Given data: Begin
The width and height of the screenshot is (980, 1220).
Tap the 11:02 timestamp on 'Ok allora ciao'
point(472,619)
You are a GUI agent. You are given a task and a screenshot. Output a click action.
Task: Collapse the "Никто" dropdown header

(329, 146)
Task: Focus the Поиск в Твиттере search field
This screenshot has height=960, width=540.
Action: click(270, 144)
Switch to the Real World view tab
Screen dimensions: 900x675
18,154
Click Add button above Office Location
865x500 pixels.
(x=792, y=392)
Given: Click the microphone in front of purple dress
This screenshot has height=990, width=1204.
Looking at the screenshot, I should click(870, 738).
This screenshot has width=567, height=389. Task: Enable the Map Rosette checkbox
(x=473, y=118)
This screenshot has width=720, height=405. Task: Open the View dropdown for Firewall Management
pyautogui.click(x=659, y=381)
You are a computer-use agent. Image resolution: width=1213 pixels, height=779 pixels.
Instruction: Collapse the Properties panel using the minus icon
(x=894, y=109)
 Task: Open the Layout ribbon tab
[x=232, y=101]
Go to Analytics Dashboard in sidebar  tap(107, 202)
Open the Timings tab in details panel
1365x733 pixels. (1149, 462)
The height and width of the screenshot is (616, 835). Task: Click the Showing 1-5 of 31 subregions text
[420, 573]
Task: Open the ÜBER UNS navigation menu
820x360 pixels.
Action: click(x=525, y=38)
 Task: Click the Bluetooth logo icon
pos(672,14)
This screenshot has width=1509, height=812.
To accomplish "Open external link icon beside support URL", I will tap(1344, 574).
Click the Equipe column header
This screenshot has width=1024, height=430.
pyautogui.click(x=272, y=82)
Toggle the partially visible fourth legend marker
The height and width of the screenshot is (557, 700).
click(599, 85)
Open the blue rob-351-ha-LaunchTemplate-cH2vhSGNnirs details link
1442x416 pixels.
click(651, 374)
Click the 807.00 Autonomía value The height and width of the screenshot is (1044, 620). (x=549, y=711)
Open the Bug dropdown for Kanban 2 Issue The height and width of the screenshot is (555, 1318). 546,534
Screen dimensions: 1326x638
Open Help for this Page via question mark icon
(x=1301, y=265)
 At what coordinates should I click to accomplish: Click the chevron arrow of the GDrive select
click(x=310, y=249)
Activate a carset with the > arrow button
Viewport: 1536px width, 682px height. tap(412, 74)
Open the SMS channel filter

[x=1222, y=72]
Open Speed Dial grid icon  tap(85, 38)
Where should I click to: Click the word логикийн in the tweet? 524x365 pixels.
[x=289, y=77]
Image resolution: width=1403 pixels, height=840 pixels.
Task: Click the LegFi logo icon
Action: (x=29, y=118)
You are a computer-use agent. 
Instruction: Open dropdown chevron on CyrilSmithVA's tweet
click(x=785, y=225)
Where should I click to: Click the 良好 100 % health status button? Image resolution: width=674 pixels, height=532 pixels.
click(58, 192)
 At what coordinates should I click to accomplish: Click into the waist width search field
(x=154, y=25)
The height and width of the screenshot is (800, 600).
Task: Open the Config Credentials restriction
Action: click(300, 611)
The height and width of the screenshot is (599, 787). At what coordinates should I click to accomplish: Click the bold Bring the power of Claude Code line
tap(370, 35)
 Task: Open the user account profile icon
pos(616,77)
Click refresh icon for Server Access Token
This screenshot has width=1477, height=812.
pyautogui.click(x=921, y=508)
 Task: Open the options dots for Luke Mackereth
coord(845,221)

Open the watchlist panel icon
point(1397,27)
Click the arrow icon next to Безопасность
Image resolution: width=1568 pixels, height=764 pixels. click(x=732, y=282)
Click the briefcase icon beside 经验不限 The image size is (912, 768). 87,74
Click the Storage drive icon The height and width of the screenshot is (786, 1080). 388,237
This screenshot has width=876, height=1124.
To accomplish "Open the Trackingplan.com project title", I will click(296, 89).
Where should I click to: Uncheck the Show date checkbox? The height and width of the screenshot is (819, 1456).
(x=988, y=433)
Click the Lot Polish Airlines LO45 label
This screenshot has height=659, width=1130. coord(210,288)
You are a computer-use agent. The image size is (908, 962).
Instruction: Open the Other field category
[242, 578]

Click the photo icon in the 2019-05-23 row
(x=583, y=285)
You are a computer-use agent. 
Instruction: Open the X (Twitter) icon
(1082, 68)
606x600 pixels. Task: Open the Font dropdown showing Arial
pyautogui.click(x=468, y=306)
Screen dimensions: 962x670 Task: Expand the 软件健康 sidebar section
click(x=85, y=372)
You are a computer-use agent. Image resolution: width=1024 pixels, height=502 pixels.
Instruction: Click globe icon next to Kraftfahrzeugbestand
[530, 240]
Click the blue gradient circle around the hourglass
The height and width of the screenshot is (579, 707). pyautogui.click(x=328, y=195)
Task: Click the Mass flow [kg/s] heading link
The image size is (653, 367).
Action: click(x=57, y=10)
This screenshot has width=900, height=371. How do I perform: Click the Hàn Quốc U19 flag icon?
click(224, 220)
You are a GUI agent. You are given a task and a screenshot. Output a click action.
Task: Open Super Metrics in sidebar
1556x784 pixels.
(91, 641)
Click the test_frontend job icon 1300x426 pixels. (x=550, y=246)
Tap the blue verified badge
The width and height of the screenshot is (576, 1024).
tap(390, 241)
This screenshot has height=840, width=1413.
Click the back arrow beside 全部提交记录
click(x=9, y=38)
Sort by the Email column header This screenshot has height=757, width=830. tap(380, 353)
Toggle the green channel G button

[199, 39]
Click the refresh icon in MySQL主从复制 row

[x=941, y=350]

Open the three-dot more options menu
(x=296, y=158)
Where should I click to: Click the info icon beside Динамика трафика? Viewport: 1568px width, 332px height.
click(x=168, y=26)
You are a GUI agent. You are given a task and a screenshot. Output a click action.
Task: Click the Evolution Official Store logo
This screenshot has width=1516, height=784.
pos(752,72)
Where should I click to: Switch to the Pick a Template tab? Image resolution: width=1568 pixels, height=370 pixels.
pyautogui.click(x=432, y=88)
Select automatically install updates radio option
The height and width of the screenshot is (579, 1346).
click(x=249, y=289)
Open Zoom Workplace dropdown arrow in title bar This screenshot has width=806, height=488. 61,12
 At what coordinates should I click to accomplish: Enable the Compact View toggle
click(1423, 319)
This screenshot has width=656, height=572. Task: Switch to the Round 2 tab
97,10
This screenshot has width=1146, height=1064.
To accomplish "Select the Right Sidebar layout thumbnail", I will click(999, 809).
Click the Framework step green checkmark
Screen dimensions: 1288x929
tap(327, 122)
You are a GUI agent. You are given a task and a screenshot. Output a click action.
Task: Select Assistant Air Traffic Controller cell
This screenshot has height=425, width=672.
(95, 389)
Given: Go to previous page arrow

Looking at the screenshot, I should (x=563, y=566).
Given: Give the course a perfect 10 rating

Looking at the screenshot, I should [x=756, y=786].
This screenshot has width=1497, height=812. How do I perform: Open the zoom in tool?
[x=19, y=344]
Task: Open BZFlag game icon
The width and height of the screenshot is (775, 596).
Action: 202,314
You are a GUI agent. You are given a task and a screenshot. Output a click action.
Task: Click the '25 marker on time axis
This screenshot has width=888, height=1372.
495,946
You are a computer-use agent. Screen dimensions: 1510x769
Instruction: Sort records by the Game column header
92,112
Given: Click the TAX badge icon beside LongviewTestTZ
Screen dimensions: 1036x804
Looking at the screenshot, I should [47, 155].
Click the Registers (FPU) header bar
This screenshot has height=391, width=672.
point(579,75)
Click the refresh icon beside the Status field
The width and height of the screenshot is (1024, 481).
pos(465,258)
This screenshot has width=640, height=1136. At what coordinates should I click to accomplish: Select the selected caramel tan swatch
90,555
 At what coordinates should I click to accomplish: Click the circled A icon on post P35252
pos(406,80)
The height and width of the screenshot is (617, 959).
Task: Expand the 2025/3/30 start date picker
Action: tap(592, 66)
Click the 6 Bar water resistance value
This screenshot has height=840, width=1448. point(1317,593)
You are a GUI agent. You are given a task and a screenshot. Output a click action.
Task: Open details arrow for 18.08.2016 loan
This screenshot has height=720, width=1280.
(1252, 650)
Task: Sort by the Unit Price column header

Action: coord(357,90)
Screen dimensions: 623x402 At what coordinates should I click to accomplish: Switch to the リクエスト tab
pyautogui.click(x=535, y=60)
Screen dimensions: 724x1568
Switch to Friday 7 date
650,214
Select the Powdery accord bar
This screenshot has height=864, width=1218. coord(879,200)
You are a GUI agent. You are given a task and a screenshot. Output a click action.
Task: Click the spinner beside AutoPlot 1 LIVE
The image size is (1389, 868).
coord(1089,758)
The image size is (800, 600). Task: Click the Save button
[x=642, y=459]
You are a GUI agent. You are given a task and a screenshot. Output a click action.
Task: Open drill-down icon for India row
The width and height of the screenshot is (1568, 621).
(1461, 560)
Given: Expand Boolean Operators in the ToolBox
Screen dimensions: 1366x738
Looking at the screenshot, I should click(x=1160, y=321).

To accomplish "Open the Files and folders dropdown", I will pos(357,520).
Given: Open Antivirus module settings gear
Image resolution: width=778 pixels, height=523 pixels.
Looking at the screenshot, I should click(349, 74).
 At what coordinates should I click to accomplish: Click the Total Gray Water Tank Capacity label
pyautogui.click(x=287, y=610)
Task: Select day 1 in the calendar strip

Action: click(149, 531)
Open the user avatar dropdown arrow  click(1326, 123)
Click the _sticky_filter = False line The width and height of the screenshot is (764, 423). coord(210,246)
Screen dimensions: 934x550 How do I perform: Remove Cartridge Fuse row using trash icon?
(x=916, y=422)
Given data: End
> _Task brief_: Among the records above, how many lines contain the word "marker"? Answer with the number by itself.

> _Answer to this exercise_: 2